Schwäbische Zeitung (Tettnang)
Gedämpfte Stimmung
Bayern gewinnt auch Spiel neun unter Heynckes, muss aber lange auf Thiago verzichten
ANDERLECHT (dpa/SID) - Die Kameraden auf dem Rasen mühten sich noch ab, um das letztlich sehr glückliche 2:1 (0:0) des FC Bayern München bei RSC Anderecht in der Champions League – und damit den neunten Sieg im neunten Spiel seit der Rückkehr von Trainer Jupp Heynckes zu erreichen, als Thiago schon mit starrem Blick und auf Krücken in die eisige Nacht von Anderlecht gehumpelt war. Wenig später hetzte auch Bayerns Sportdirektor Hasan Salihamidzic sichtlich genervt aus dem Stadion. „Das ist mir total egal. ich habe gerade andere Probleme“, schimpfte Salihamidzic, als ihm noch schnell eine Frage zum Gruppenfinale am 5. Dezember in Paris gestellt wurde. Er könne jetzt „überhaupt nicht über Paris nachdenken“, so Salihamidzic.

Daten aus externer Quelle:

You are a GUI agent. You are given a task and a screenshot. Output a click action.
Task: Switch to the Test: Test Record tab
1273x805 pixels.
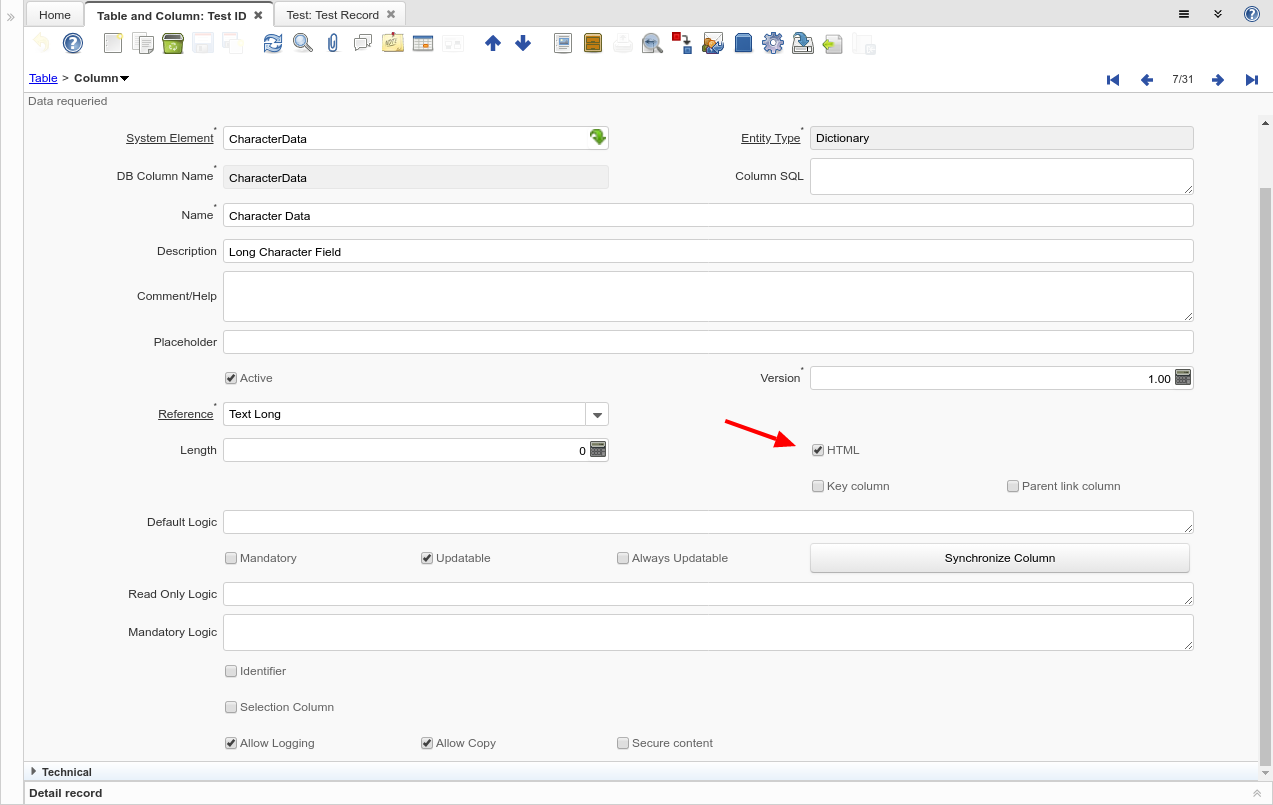click(x=332, y=15)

Die Verletzungen von Thiago, der „eine schwere Muskelverletzung“habe und „länger, wahrscheinlich mehrere Monate“ausfalle, und Arjen Robben hatte den Bayern aufs Gemüt geschlagen. „Es ist keine gute Stimmung. Wir wollen hoffen, dass in den nächsten Tagen wieder ein paar Spieler zurückkommen“, sagte Salihamidzic noch.
Thiago hatte sich bei einem Zweikampf unmittelbar vor der Pause verletzt und verließ gestützt vom neuen, alten Mannschaftsarzt HansWilhelm Müller-Wohlfahrt das Spielfeld. Bei Robben war wenig später Schluss. Zwar entpuppte sich die Verletzung des Niederländers gestern als vergleichsweiser harmloser „kleiner Muskelfaserriss im linken Oberschenkel“, doch am Samstag in Mönchengladbach (18.30 Uhr/Sky) wird der Flügelstürmer sicher nicht spielen können. Vier Wochen vor der Winterpause werden die Personalsorgen der Bayern immer größer. Torhüter Manuel Neuer, Franck Ribery und Thomas Müller fehlen schon länger, in Belgien musste Trainer Jupp Heynckes auch auf David Alaba, Rafinha und Kingsley Coman verzichten. „Für den Moment können wir uns keine Ausfälle mehr leisten, die Decke wird immer dünner“, kommentierte der Coach. „Wir müssen uns sortieren und ausruhen. In den nächsten Tagen wissen wir mehr“, sagte Salihamidzic: „Es wäre schön, wenn wir den einen oder anderen Spieler wieder fit bekommen.“
Das ist angesichts der schlechten Leistung in Anderlecht bitter nötig. Zwar trafen Robert Lewandowski (51.) und Corentin Tolisso (77.), doch das waren neben einem ordentlichen Pflichtspieldebüt des jungen österreichischen Linksverteidigers Marco Friedl (19) die einzigen positiven Nachrichten des Abends. Der Sieg war nicht verdient, Neuer-Vertreter Sven Ulreich rettete mehrfach stark. „Wir haben in der ersten Halbzeit sehr schlecht gespielt. Die Mannschaft war nicht wiederzuerkennen“, sagte Heynckes.
Paris im Torrausch
Auf dem traditionellen Mitternachtsbankett der Honoratioren stimmte Vorstandsboss Karl-Heinz Rummenigge dagegen versöhnlichere Töne an. „Das Spiel wird nicht in die Annalen des Weltfußballs eingehen“, sagte er, „aber das macht nichts. Wichtig ist, dass man solche Spiele gewinnt, das haben wir getan.“
Darum haben die Münchner auch noch zumindest eine kleine Chance auf den Gruppensieg. „Es geht darum, Erster zu werden“, sagte Verteidiger Mats Hummels etwa forsch. Doch auch der Weltmeister weiß, dass dazu beim Spiel bei Paris SaintGermain in zwei Wochen ein Sieg mit mindestens vier Toren Differenz folgen muss. Ein kleines Wunder also. Na und, meinte Hummels: „Wir haben da ein Spiel, in dem wir nichts verlieren können. Das gibt es als Bayern München ganz selten. Das genießen wir auf jeden Fall.“
Die Pariser Neymar, Mbappé, Cavani, Draxler und Co. haben Celtic Glasgow am Mittwoch übrigens 7:1 abgefertigt. Und mit insgesamt 24 Toren hat die Bling-Bling-Truppe schon jetzt die Vorrunden-Bestmarke von Borussia Dortmund mit 21 Treffern aus der vergangenen Saison überboten.